Keep on my fellow soldiers! Keep on!


Wednesday, February 12, 2014

My Fat Fatwa: New Jeans and Toxins

Let's get the bad news out of the way: losing weight hurts.  Well at least for me it does, and I imagine for many others it does as well.

A few weeks in and I still have days of depression, and I have had many, many days of pain so far. I have had a tendency to get inflamed joints as it is, particularly in places like my shoulders, ankles, knees, and hands.  The shoulder pain is usually the worst but this time it has also been hand pain.

And I could not for the life of me figure out why, when I'm doing something positive, I was having so much inflammation.

After some research I discovered one word: toxins. Every chemical and pesticide and pretty much every nasty toxic thing can be stored in fat cells. So when you start burning those fat cells, guess what? Those babies empty into your system, travel the length of your body, and inflame various parts of your body. Isn't that delightful?

So the price you pay is fatigue and feeling like crap, and in my case, you have sore joints. And who really wants to exercise with inflamed joints? I can't do it. I always end up making that situation worse not better. So I break out the antioxidants and flood my body with things that will help flush this stuff out. But if the past few weeks are any indicator, this is going to be the norm for me. And I have the distinct feeling that this is the case for many who struggle to lose weight.

So while I watch spokespeople for various programs tout their wares on national television, talking about how wonderful they feel, I would like everyone to know that you can also be doing it right AND STILL FEEL LIKE CRAP.  Don't let the bouncy, perky, people make you feel bad about feeling bad. It's all par for your course.

But it isn't all bad news for me.

While I haven't yet reached my first goal weight milestone on Weight Watchers, I have continued being a loser.

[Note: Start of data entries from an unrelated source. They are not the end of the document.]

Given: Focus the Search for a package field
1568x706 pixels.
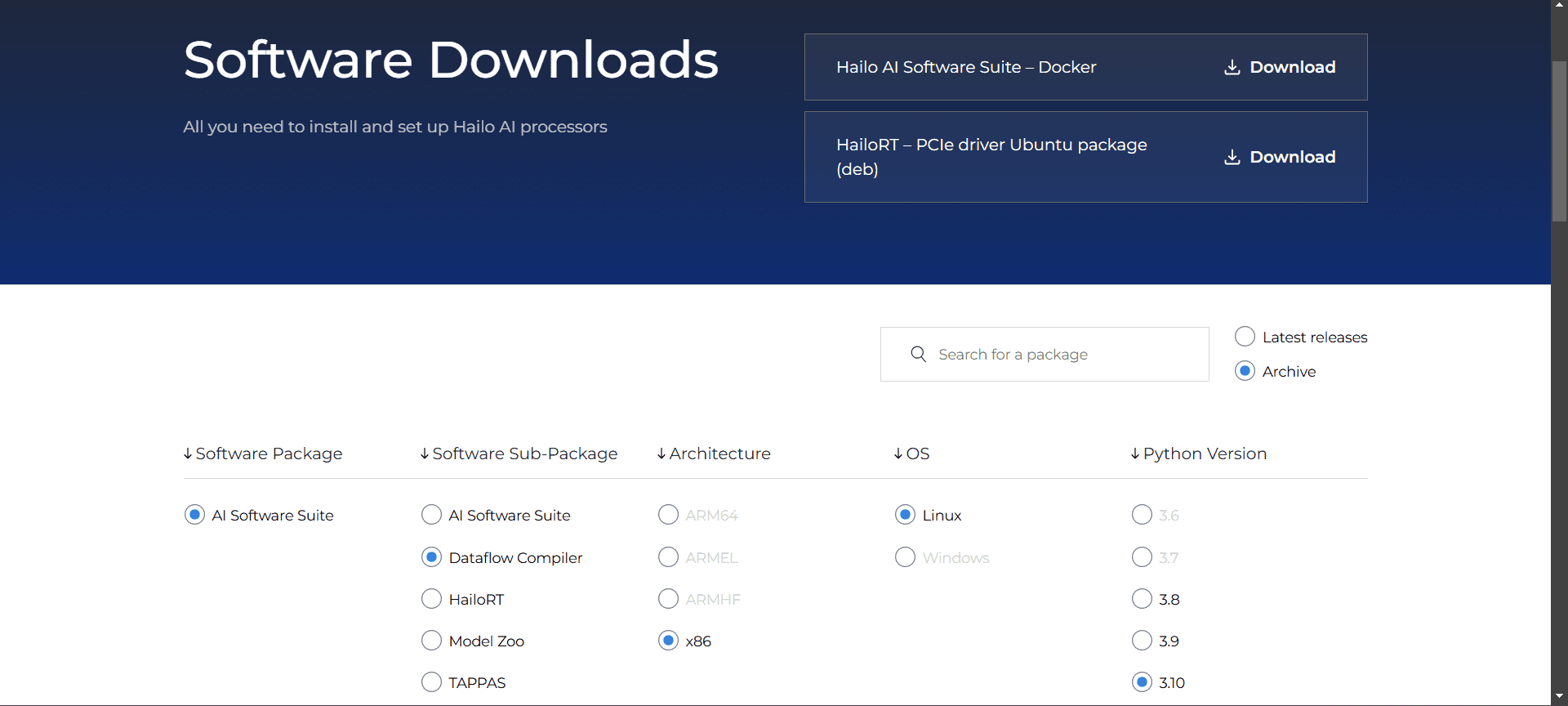Looking at the screenshot, I should tap(1045, 354).
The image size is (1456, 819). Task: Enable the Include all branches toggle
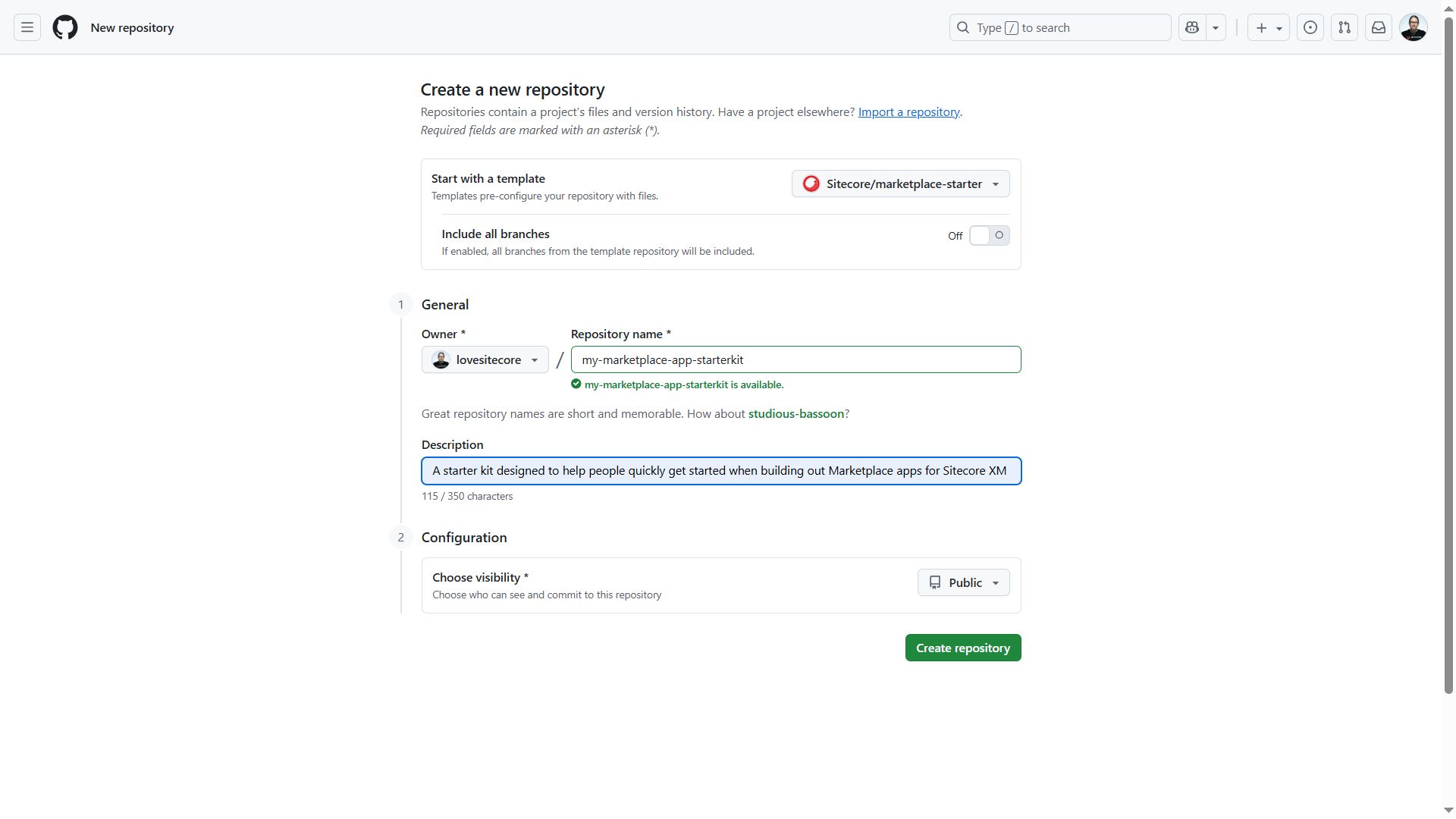pyautogui.click(x=989, y=235)
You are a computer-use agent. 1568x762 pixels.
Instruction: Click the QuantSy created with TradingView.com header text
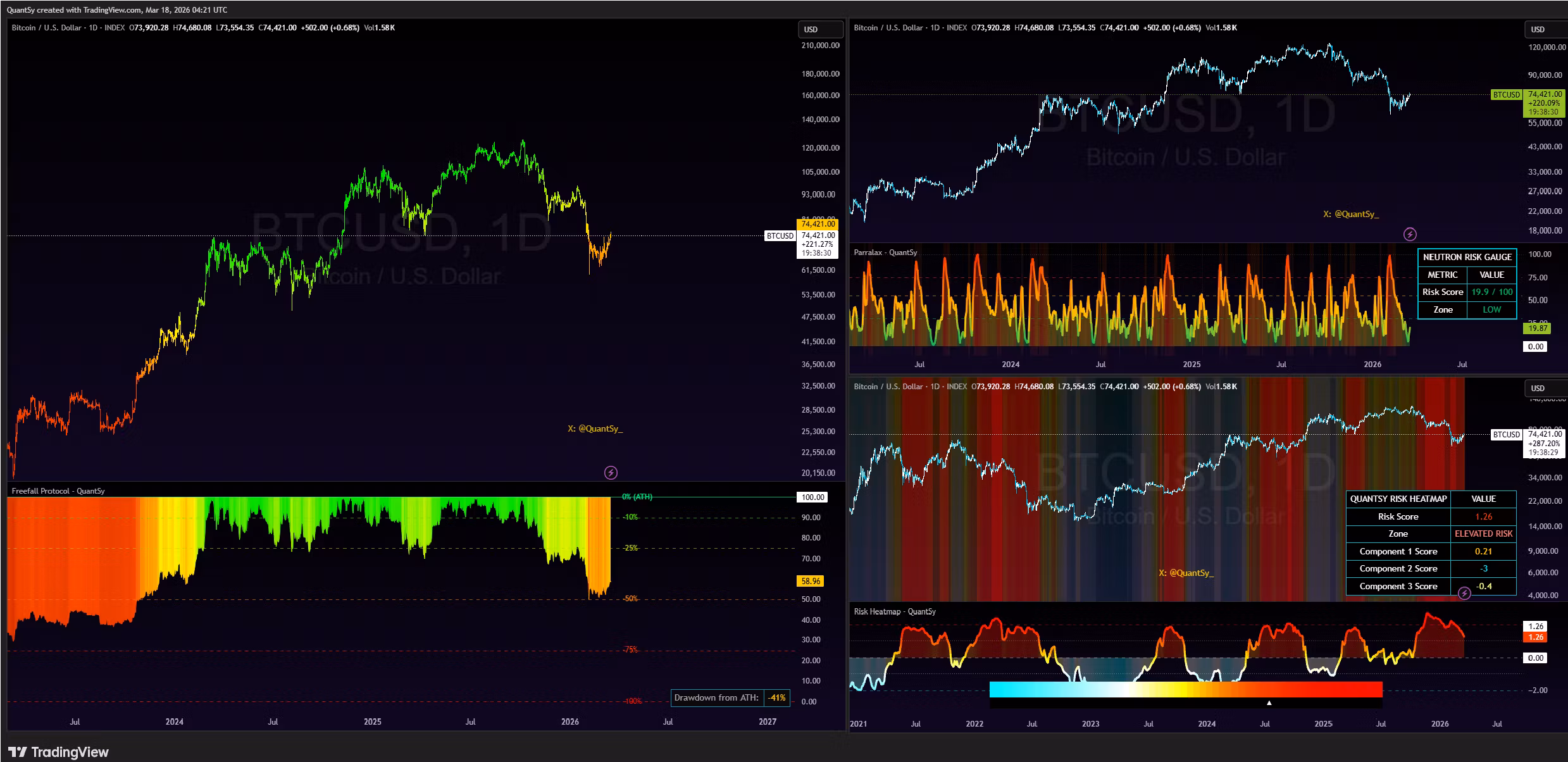tap(117, 9)
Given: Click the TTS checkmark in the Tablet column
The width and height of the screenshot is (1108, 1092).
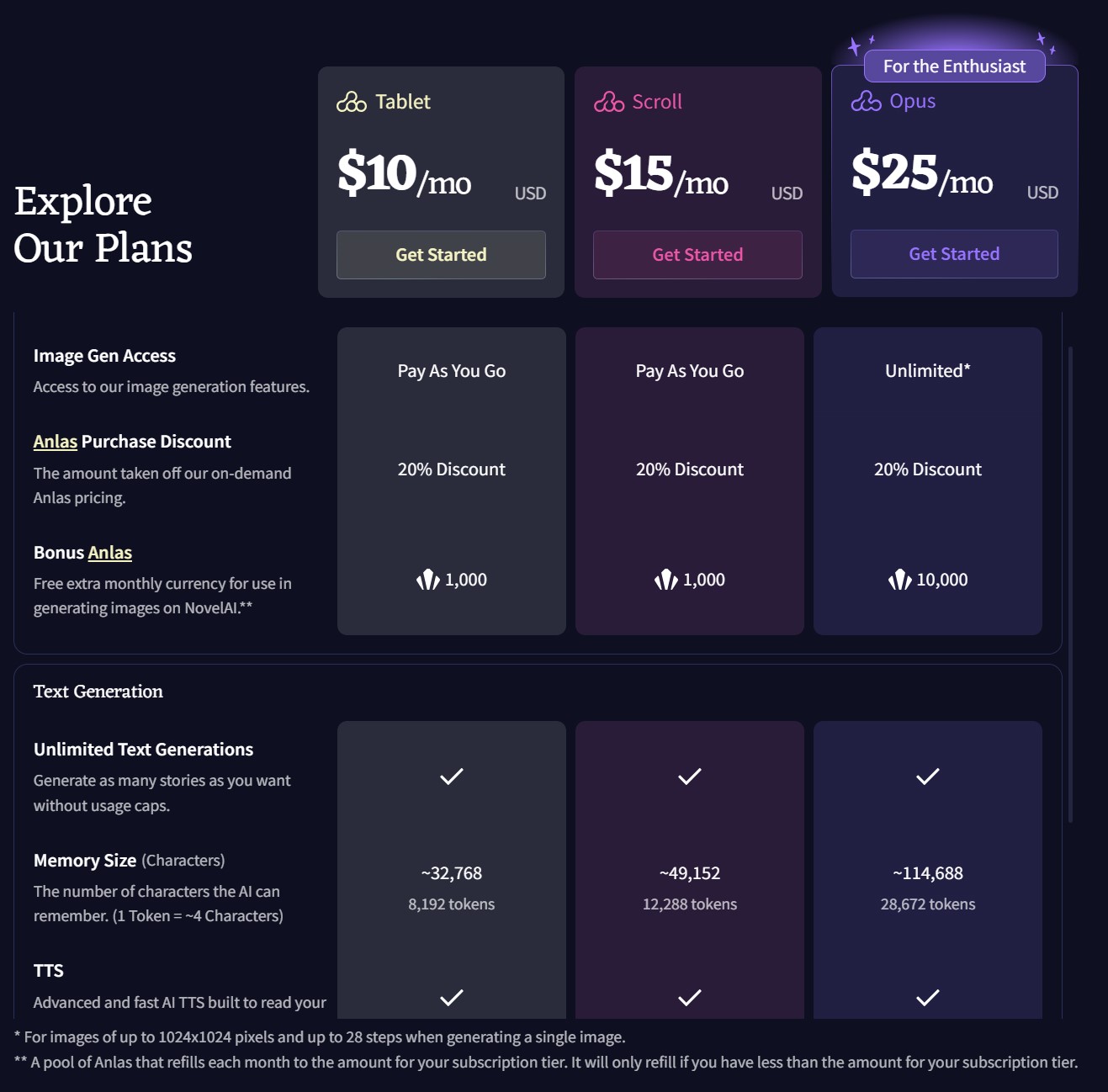Looking at the screenshot, I should point(451,998).
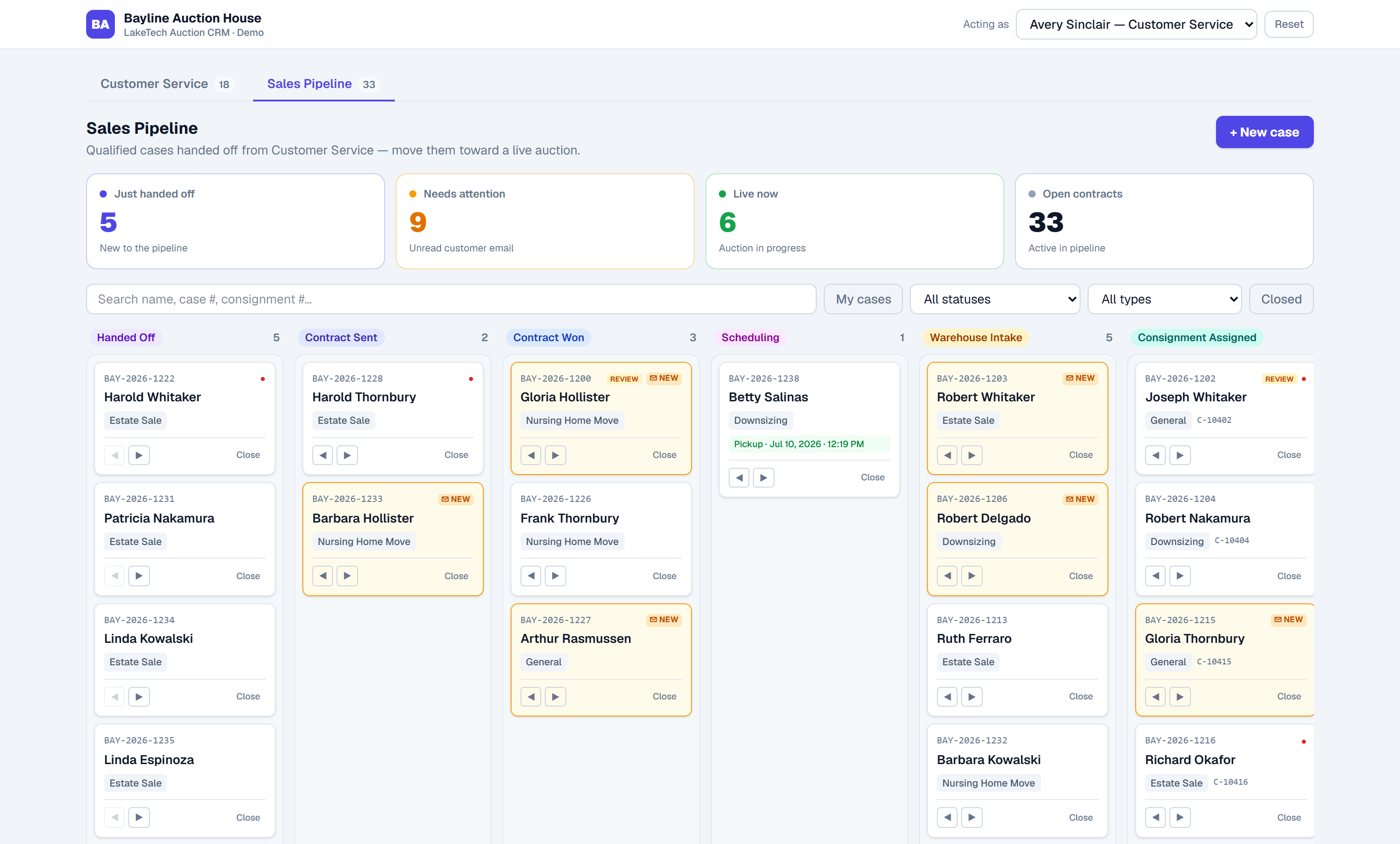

This has meant two monumental things happened:

1) I have now lost a total of 6.6 lbs.  Considering how much I have to lose it may not seem like much, but it's just enough to be losing at just the right pace.

And the happy part is the continuing to lose even tenths of a pound.

2) My jeans were so loose, I had to buy new ones.  It was so satisfying to already have to go down one pants size.  Not that every pair of jeans in that size fit me, but these do. Losing a size already is amazing. And replacing my former jeans was completely necessary. I had already invested in a fun little implement called a "hip hugger" that clips on your jeans and helps them stay up.  And even with that, it worked for a few days and then I continued to have the same issue progressing.

Now these jeans are snug. And that makes me happy, knowing that in the next few weeks, I will likely have these become looser too. But they aren't uncomfortable now. It's a win-win.

So to all of my fellow losers out there, keep on my soldiers. It's a rough battle, but battle on!